A default configuration using uniform probability distributions for each meta-class and structural feature is provided. This configuration is ready to use, and can be invoked from command line. The default configuration considers that any non-abstract EClass without a required containing EReference is a valid type for a root EObject.
A generation configuration holds information such as (i) the metaclasses that should (not) be involved in the generation; and (ii) the probability distributions to establish how many instances should be generated for each metaclass (and which values should be assigned to structural features). Details of the configuration can be found here, and of course it can be tweaked for your own needs.
The instantiation process is guided by a goal number of EObjects (i.e., expected size of the result instance in terms of number of elements). The generation stops once this number of elements is reached and no multiplicity constraint in the containment references is violated.
The current implementation uses XMI as the persistence format for the generated models. So that, although models of up to 2 billions of elements are theoretically supported, the actual maximum number is limited by the hardware configuration. In our experiments (and with the proper hardware) we have generated models of up to 30M elements producing XMI files of up to 20GB (approx.).
Since the default configuration is metamodel-agnostic, generated models are not guaranteed to successfully pass an EMF diagnostic. This could happen for several reasons: the configuration parameters do not allow the creation of instances of a specific class, the creation of a cross reference modifies the opposite side, etc. Nevertheless, the tool can (optionally) run a diagnosis on the set of generated models and provide a detailed report if any error is found.

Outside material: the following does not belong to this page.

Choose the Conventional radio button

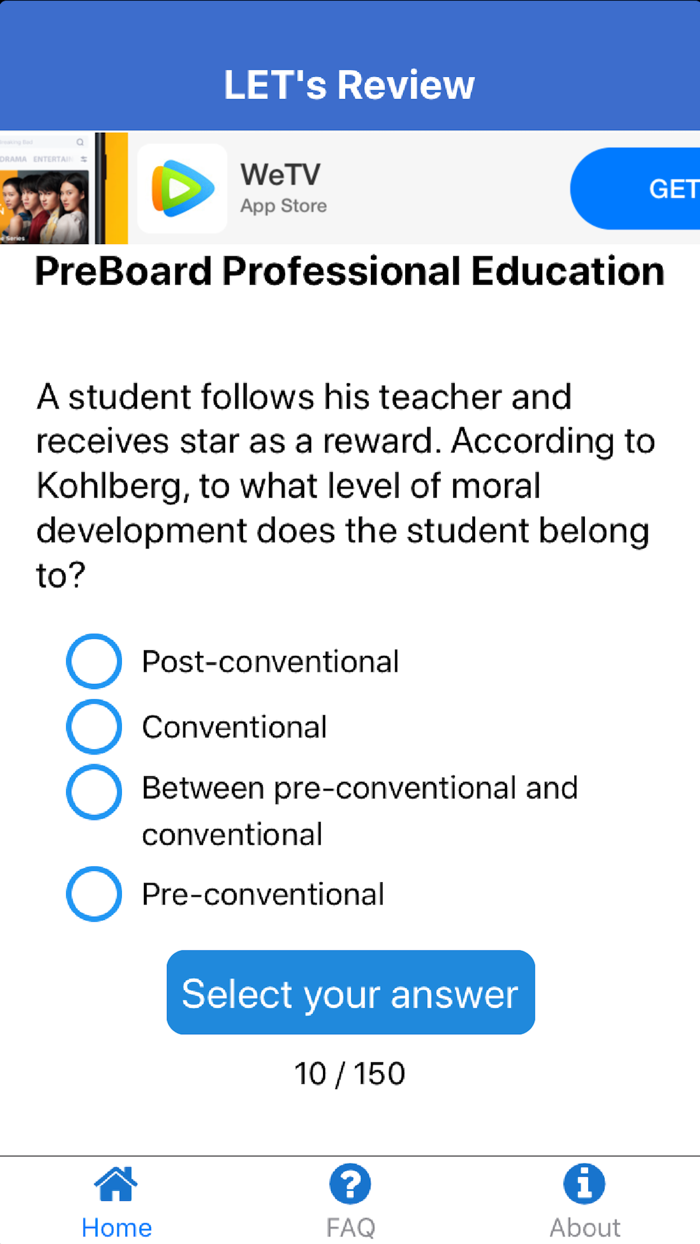coord(93,727)
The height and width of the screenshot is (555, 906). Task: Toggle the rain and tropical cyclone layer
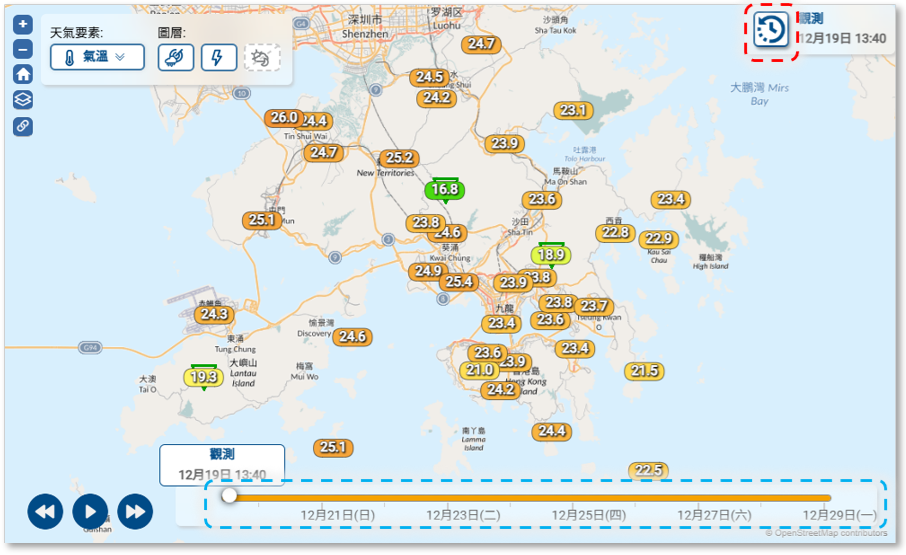176,57
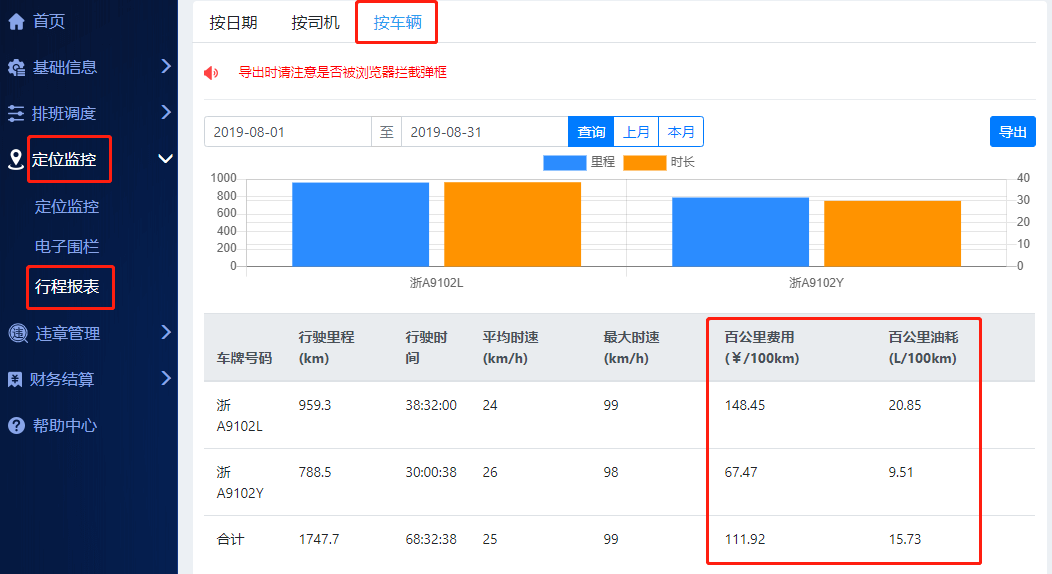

Running the EMF random instantiator
The EMF random instantiator can be directly executed using the provided Fat JAR which contains all the required dependencies:
$ java -jar dist/instantiator.jar <program arguments>
The only required argument is the file containing the metamodel to instantiate. Nevertheless, several additional parameters can be configured as shown in the usage information. Some of the most interesting are:
Average models’ size, e.g. goal number of elements (defaults to 1 000)

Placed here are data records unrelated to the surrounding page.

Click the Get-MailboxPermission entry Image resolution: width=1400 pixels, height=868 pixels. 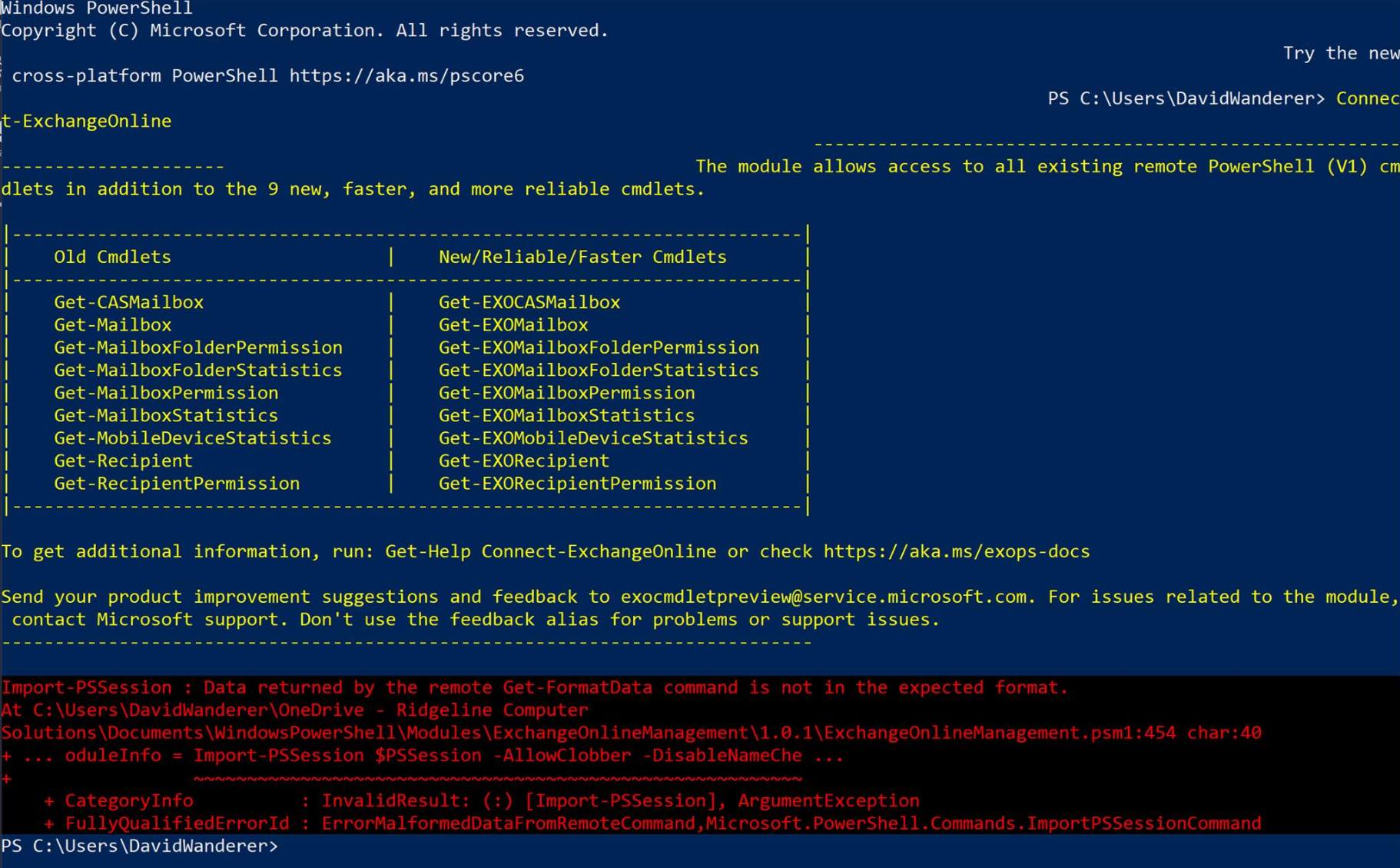pos(166,393)

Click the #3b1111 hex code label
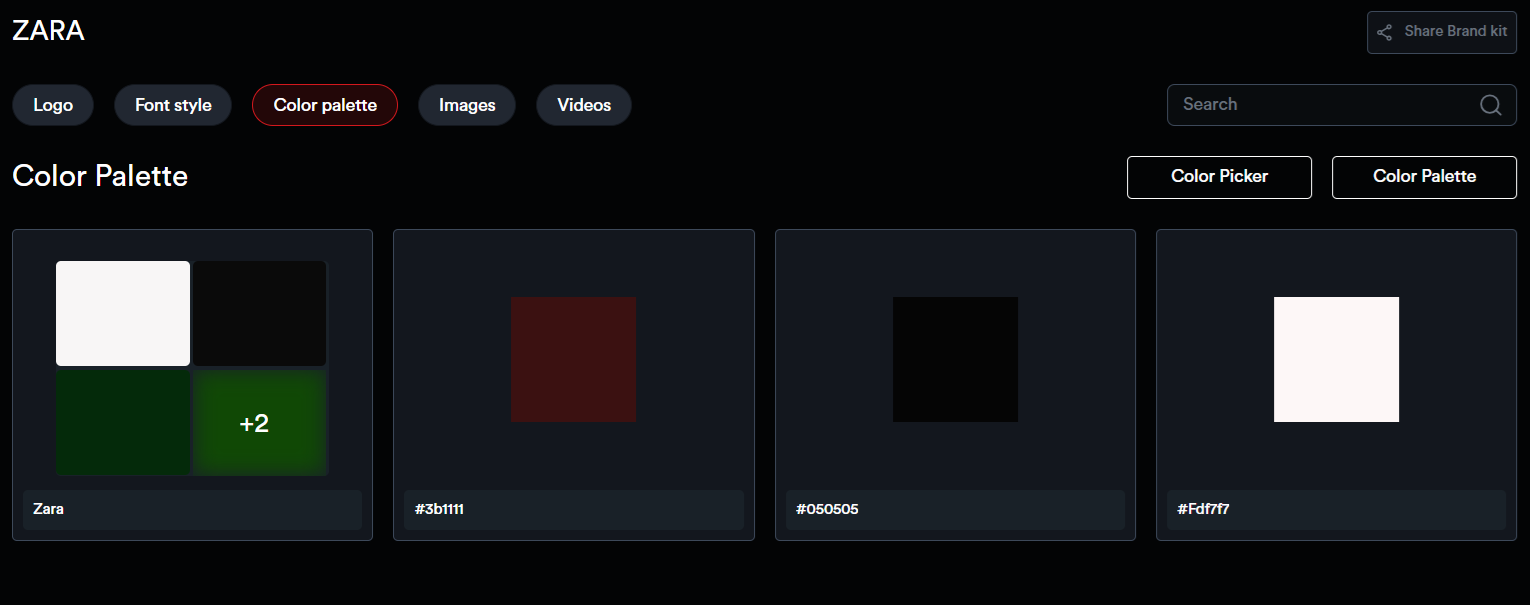coord(439,509)
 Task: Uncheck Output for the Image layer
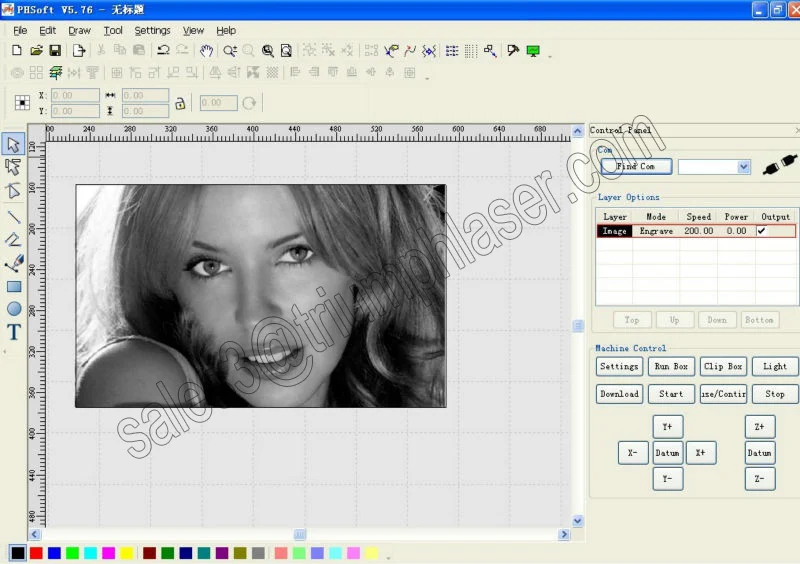pos(762,231)
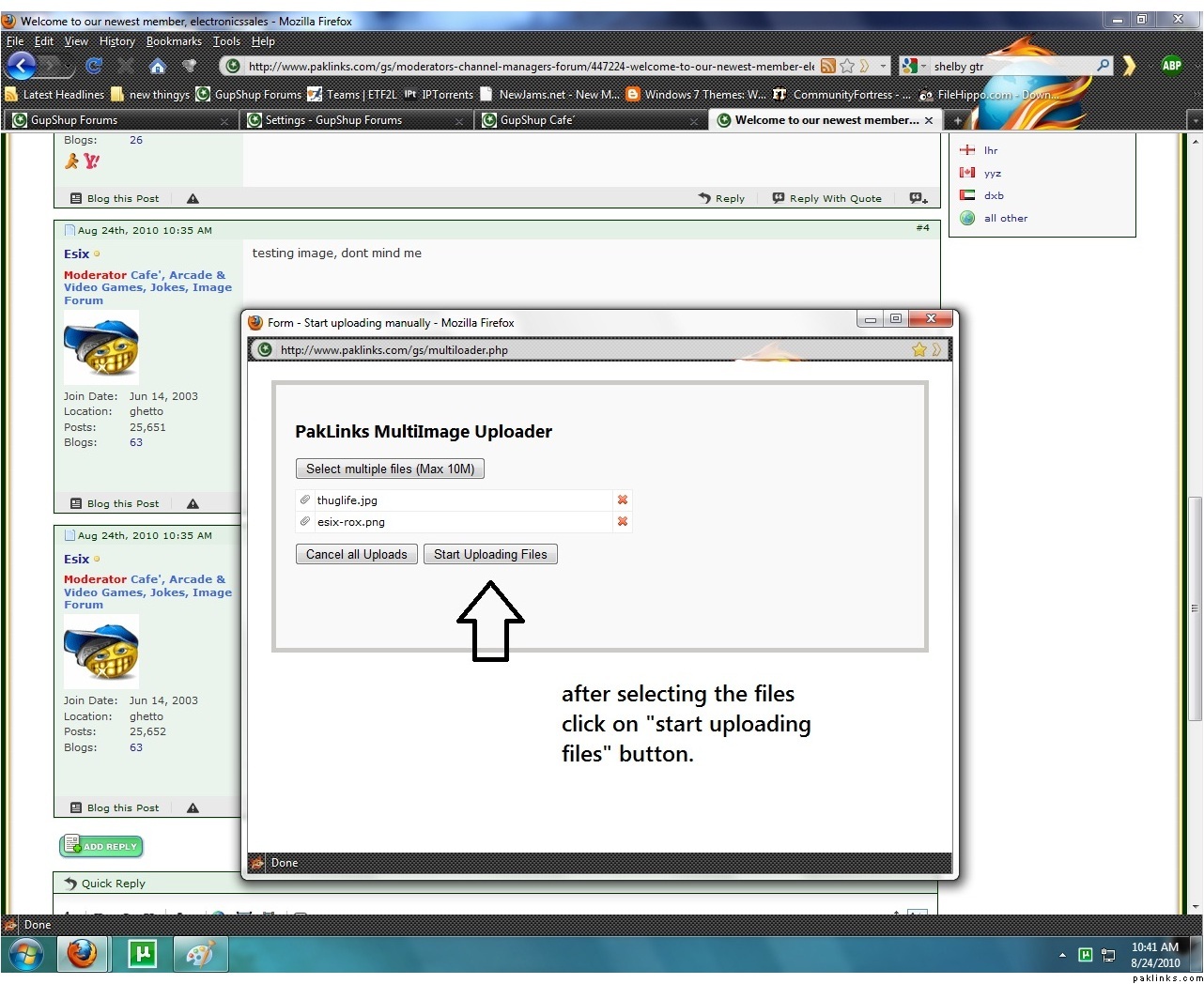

Variation ([0..1]) in the models’ size (defaults to 0,1)
Average number of references per EObject (defaults to 8). Actual sizes may vary +/- 10%.
Average size for attributes with variable length, e.g. Strings, arrays… (defaults to 64). Actual sizes may vary +/- 10%.

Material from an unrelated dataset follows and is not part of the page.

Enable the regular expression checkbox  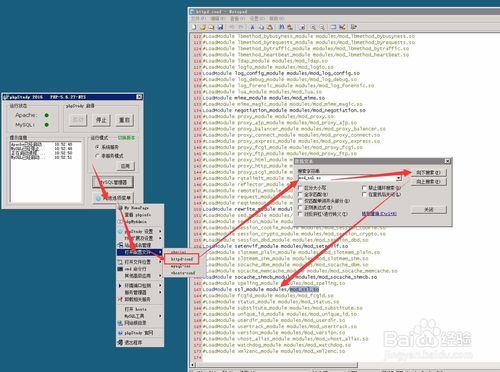tap(300, 207)
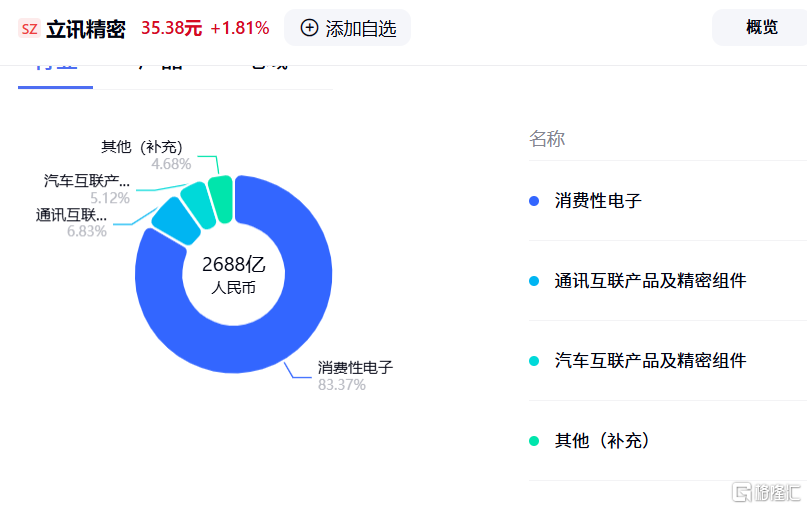Click the plus circle icon in 添加自选
This screenshot has width=807, height=509.
[309, 28]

Seed number (random by default)
The next figure shows two models generated automatically using the EMF random instantiator.
The command to generate those instances is:
$ java -Djava.util.logging.config.file=logging.default.properties -jar instantiator-fatjar.jar -m Grafcet.ecore -n 2 -s 100 -g
It specifies that a set of 2 random models will be generated, of an average size of 100 elements, and using the default configuration with a random seed. The file
logging.default.properties is used to control the verbosity of the log messages. The produced log messages can be seen in our GitHub page.